◆ What is expected:
Each line from the start of the entries through the line that contains "You are a computer-use agent. This" should be output exactly, please.

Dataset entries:
_ _ _
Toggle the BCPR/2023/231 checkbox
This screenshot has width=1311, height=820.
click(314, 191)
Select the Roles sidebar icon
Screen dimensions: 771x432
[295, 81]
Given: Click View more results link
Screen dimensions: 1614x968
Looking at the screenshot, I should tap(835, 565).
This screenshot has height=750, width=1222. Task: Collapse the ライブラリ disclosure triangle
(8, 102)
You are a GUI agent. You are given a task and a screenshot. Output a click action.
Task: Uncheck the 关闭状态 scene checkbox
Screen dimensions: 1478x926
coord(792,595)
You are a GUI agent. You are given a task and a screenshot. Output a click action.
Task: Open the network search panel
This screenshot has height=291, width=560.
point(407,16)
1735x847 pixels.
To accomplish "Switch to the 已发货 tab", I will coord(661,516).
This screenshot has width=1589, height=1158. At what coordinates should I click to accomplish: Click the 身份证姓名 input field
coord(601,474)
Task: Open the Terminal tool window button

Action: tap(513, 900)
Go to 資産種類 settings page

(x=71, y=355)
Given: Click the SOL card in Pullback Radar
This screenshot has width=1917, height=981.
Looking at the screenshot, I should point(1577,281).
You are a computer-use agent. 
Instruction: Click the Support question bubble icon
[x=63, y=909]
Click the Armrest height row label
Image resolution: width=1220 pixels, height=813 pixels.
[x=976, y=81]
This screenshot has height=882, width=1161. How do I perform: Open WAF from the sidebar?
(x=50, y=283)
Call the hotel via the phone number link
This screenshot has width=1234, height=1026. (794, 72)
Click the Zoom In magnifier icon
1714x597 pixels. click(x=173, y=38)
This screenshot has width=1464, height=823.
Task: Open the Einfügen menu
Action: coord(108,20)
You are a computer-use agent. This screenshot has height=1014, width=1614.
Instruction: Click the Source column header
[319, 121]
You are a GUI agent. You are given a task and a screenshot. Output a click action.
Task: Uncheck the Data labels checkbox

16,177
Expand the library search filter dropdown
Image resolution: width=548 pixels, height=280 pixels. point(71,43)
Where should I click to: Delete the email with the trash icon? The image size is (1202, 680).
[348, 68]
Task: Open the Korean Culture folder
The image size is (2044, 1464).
_ _ _
◆ Response area:
Toggle the BCPR/2023/231 checkbox
This screenshot has width=1311, height=820.
click(314, 191)
Select the Roles sidebar icon
Screen dimensions: 771x432
[295, 81]
Given: Click View more results link
Screen dimensions: 1614x968
Looking at the screenshot, I should tap(835, 565).
This screenshot has height=750, width=1222. Task: Collapse the ライブラリ disclosure triangle
(8, 102)
You are a GUI agent. You are given a task and a screenshot. Output a click action.
Task: Uncheck the 关闭状态 scene checkbox
Screen dimensions: 1478x926
coord(792,595)
You are a GUI agent. You are given a task and a screenshot. Output a click action.
Task: Open the network search panel
This screenshot has height=291, width=560.
point(407,16)
1735x847 pixels.
To accomplish "Switch to the 已发货 tab", I will coord(661,516).
This screenshot has width=1589, height=1158. At what coordinates should I click to accomplish: Click the 身份证姓名 input field
coord(601,474)
Task: Open the Terminal tool window button

Action: tap(513, 900)
Go to 資産種類 settings page

(x=71, y=355)
Given: Click the SOL card in Pullback Radar
This screenshot has width=1917, height=981.
Looking at the screenshot, I should point(1577,281).
You are a computer-use agent. 
Instruction: Click the Support question bubble icon
[x=63, y=909]
Click the Armrest height row label
Image resolution: width=1220 pixels, height=813 pixels.
[x=976, y=81]
This screenshot has height=882, width=1161. How do I perform: Open WAF from the sidebar?
(x=50, y=283)
Call the hotel via the phone number link
This screenshot has width=1234, height=1026. (794, 72)
Click the Zoom In magnifier icon
1714x597 pixels. click(x=173, y=38)
This screenshot has width=1464, height=823.
Task: Open the Einfügen menu
Action: coord(108,20)
You are a computer-use agent. This screenshot has height=1014, width=1614.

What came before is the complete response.